Dimezzato il pesce sui banchi

Flotta in protesta

  Lunedì, 6 Marzo, 2017 - 11:10

Triglie, merluzzi, canocchie e alici cominciano a scarseggiare sui banchi del mercato dopo la prima settimana di protesta delle marinerie nazionali che hanno lasciato le barche ferme in porto.

La disponibilità di pescato nazionale è già praticamente dimezzata.

E’ quanto emerge da un monitoraggio di Impresapesca Coldiretti in merito agli effetti della mobilitazione destinata a correggere le pesanti multe sullo sbarco e sulla messa in commercio del pescato sotto-taglia minima che nascono dall’applicazione dell’art.39 della Legge 154/2016.

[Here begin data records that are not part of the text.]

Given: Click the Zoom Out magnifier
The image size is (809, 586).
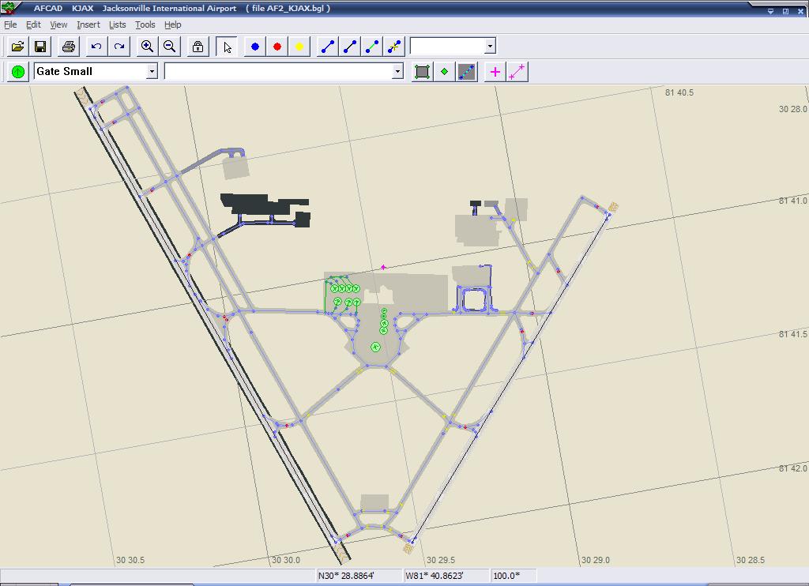Looking at the screenshot, I should tap(169, 47).
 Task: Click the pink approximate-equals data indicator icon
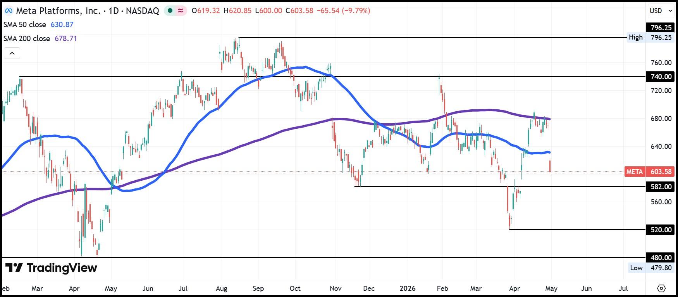tap(181, 11)
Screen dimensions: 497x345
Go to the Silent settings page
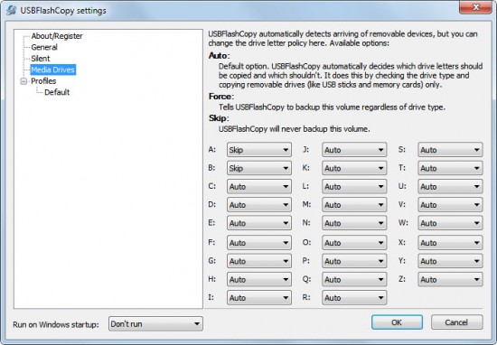[x=41, y=59]
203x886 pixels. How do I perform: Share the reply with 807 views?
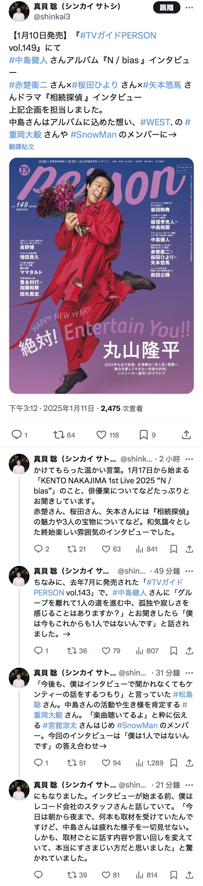(x=189, y=651)
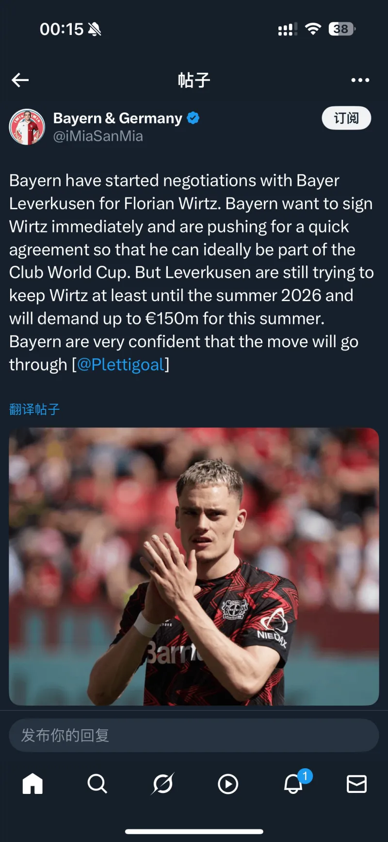Tap the battery indicator in status bar

342,29
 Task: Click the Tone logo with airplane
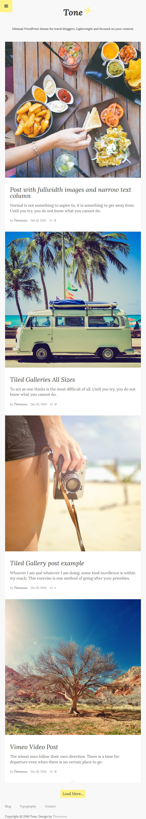click(x=78, y=12)
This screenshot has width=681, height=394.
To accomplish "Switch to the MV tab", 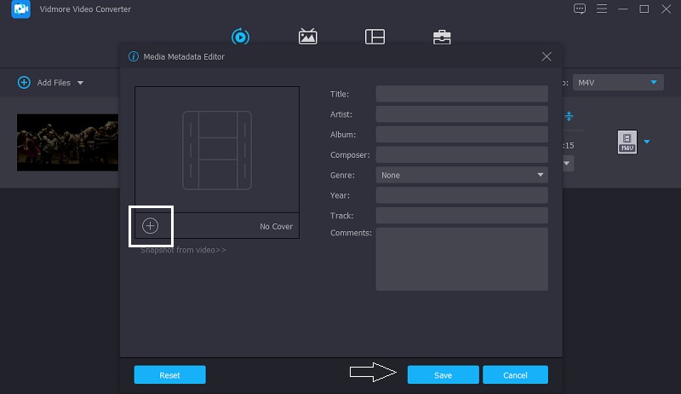I will [307, 37].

"Una protesta – sottolinea Impresapesca Coldiretti - che è partita proprio in occasione della Quaresima quando tradizionalmente aumenta la domanda (che in Italia nel 2016 ha fatto registrare – secondo elaborazioni Coldiretti su dati Ismea - un vero balzo del 4,5% negli acquisti familiari di pesce fresco)".

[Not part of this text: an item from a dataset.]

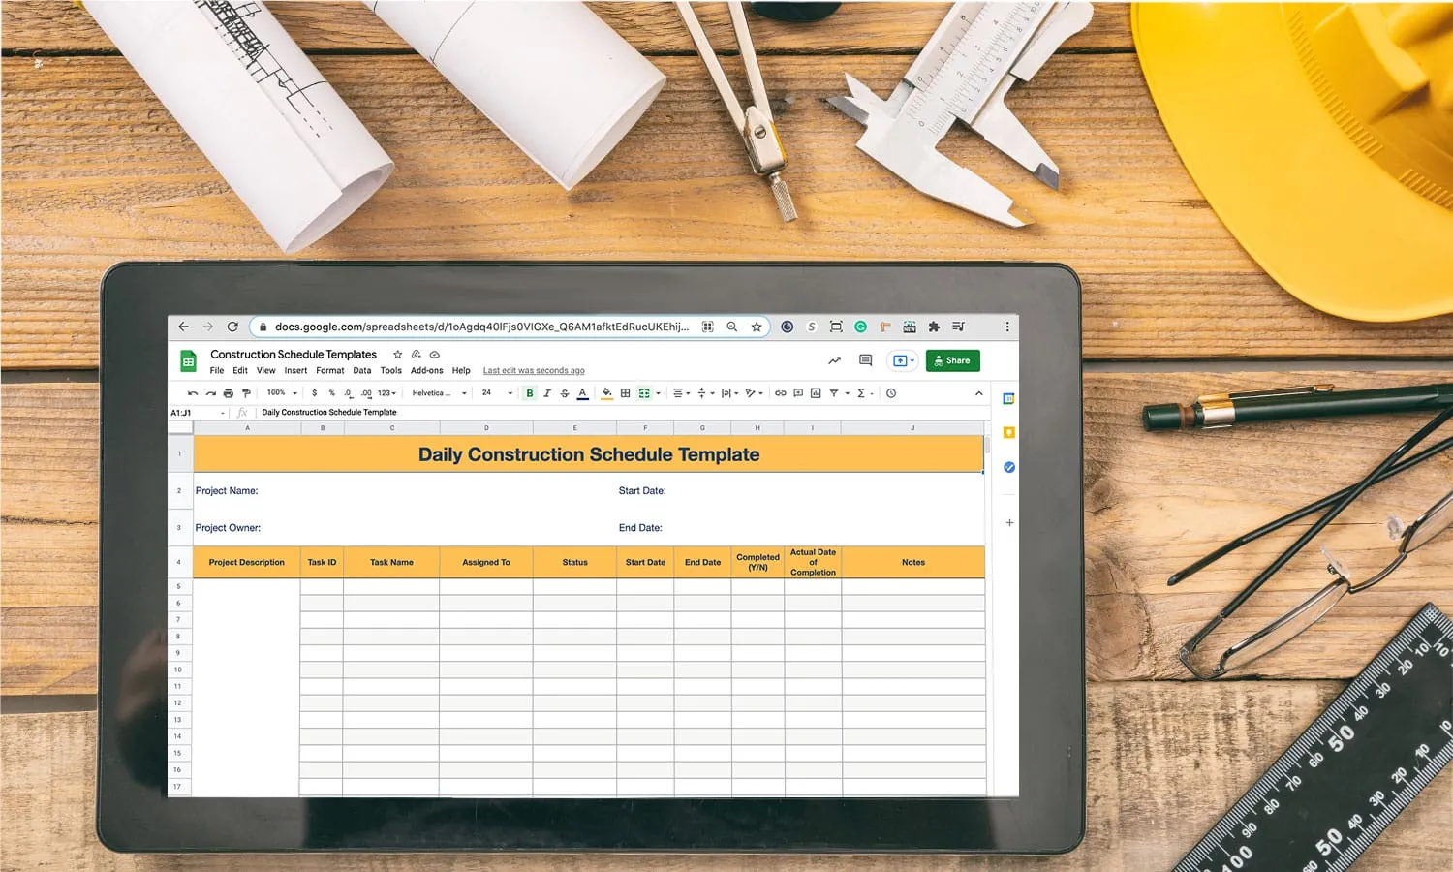Star the Construction Schedule Templates document
The height and width of the screenshot is (872, 1453).
397,355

Con il calo del pescato nazionale aumenta il rischio di trovare nel piatto pesce straniero e il consiglio di Coldiretti Impresapesca è di verificare l’etichetta, che per legge deve prevedere l’area di pesca (Gsa). Le provenienze da preferire sono quelle dalle Gsa 9 (Mar Ligure e Tirreno), 10 (Tirreno centro meridionale), 11 (mari di Sardegna), 16 (coste meridionali della Sicilia), 17 (Adriatico settentrionale), 18 (Adriatico meridionale), 19 (Jonio occidentale), oltre che dalle attigue 7 (Golfo del Leon), 8 (Corsica) e 15 (Malta).